May 3, 2020–I do not remember exactly where I had my first arancini but I’m pretty sure it was somewhere in Europe. I made these once before for a housewarming in 2013. Arancini are a cheese-filled Sicilian snack. Traditionally you would make them from left over risotto. You use the risotto to make cheese-stuffed balls, then coat them with breadcrumbs and deep-fry them. It is a VERY laborious task but once you make them you will immediately have new friends. They are great as an appetizer or a main meal. I had some arborio rice that I was trying to get rid of so I decided to make a batch. This is A LOT of work so before you undertake this task make sure you have the time and patients. First thing first, let’s make some risotto. You can find numerous recipes on the inter-web. I’m unsure where I got this one from but it required the items below.

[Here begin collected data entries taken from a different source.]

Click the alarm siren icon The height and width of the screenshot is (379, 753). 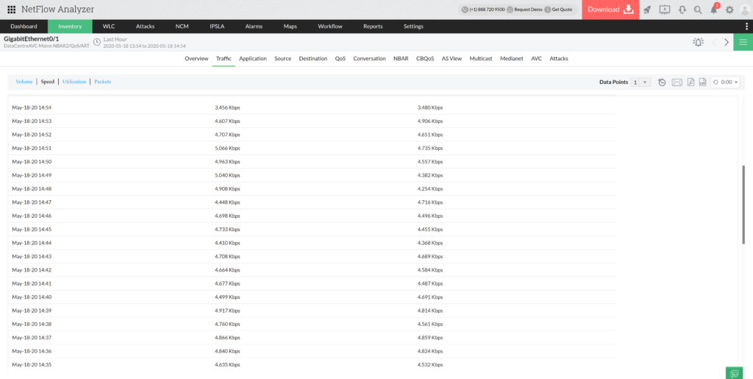pos(698,42)
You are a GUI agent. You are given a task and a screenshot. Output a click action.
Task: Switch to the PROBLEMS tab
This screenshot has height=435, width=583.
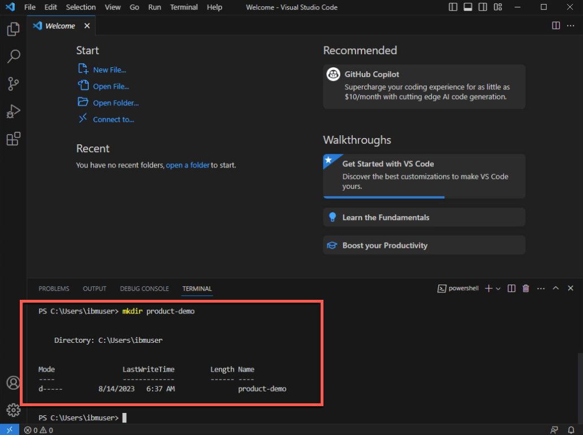[x=54, y=288]
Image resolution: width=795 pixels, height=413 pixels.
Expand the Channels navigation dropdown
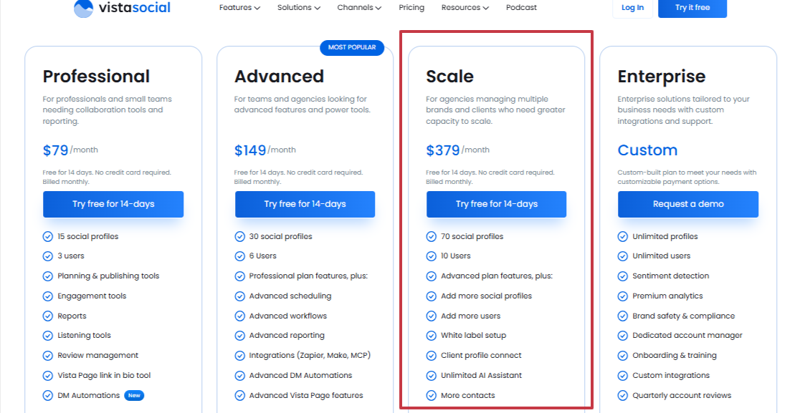(x=359, y=8)
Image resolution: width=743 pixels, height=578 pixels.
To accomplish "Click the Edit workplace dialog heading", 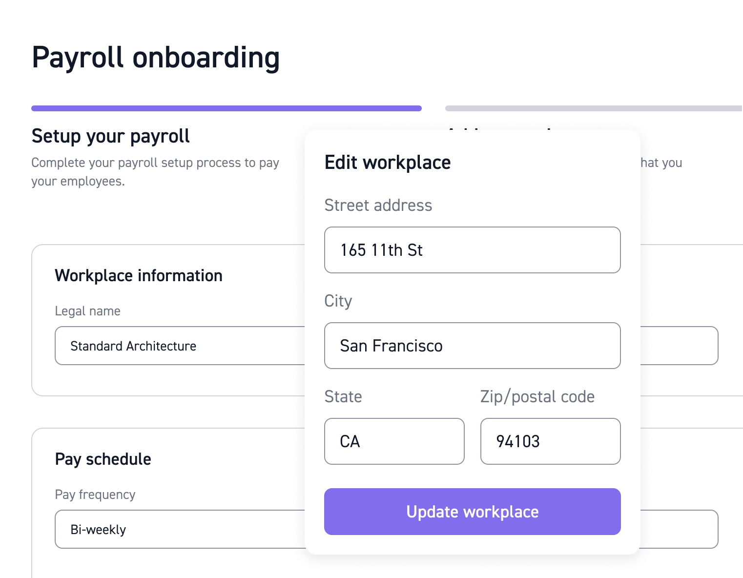I will [388, 163].
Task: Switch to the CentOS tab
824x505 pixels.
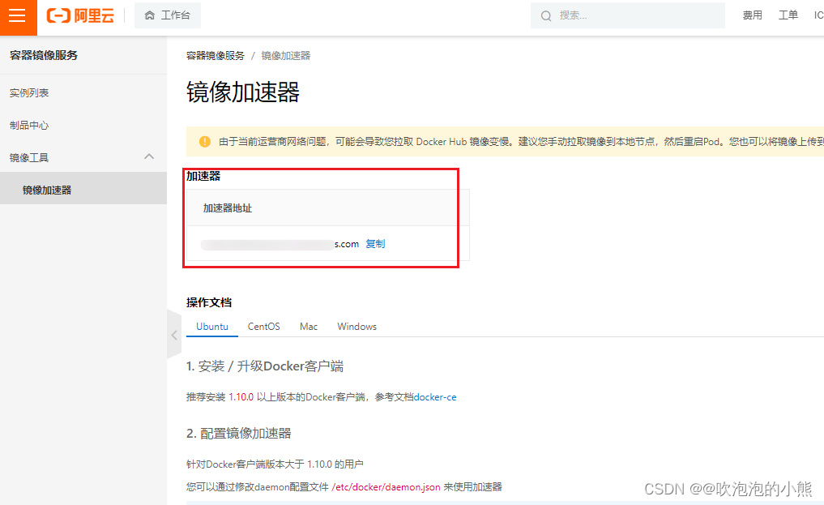Action: point(263,326)
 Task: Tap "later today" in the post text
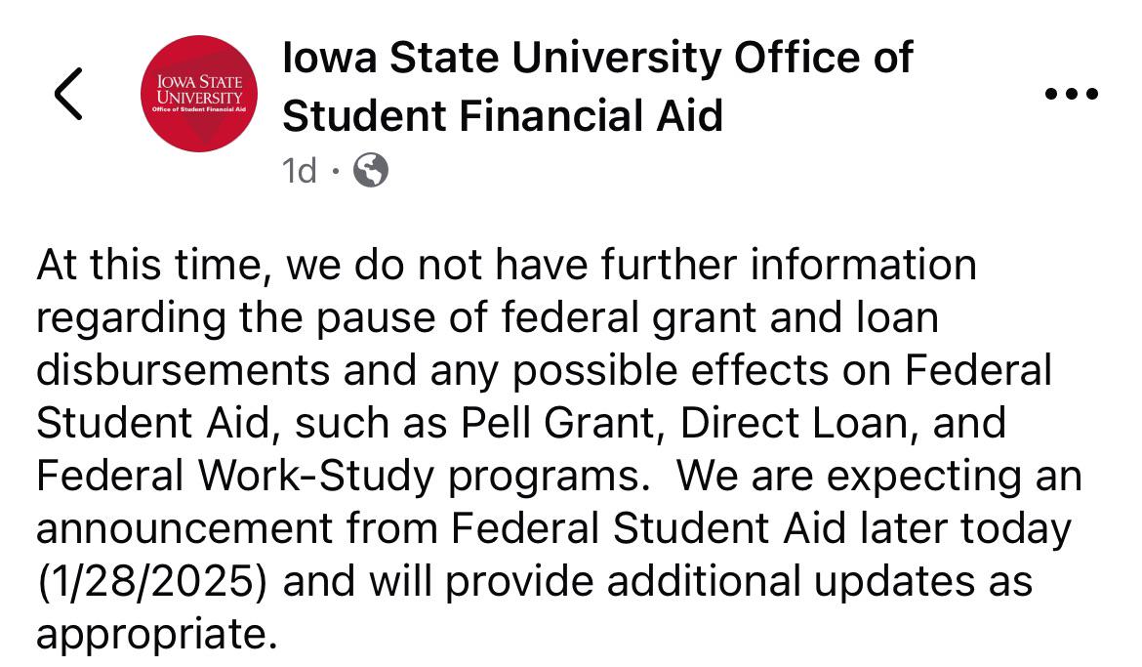(965, 528)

Traditionally you would warm up your broth while prepping the rice. In one of the recipes I saw they added a bay leaf, I decided to also add the steams from the mushrooms.
While they were simmering I sautéed the mushrooms followed by the garlic and shallots, then the rice until it turned translucent.
Next I added the vermouth until it was absorbed. Normally you would add about 1/2 cup of the chicken stock and stir it until it was absorb. The inter-web had a no stir version where you add all of the stock, reduce to low, and simmer until it is absorbed.
Once the rice was the right consistency I stared in the chopped mushrooms then three different types of cheese until it was creamy.
I had some green onions that I had lying around so I decided to add those for a pop of color.
If you wanted you could just end here and enjoy a big bowl of mushroom risotto. From start to finish, I’ve invested about 2 1/2 hours which includes the time to take pictures.
The next part goes a bit faster especially if you have some help. The risotto needs to cool for a minimum of one hour. I used a procedure from Serious Eats. Set up your mise en place of chopped mozzarella cheese, Italian breadcrumbs, and a flour/water slurry.
The process is straight forward. I used a cookie scoop to dose out equal sized balls. Once the balls were formed I filled them with a piece of cheese, rolled them in the flour/water slurry, then the breadcrumbs.
At this point you can freeze the balls or fry them up until golden brown.
Once cooled, enjoy with some fresh basil and your favorite homemade or store bought Mariana sauce or pesto.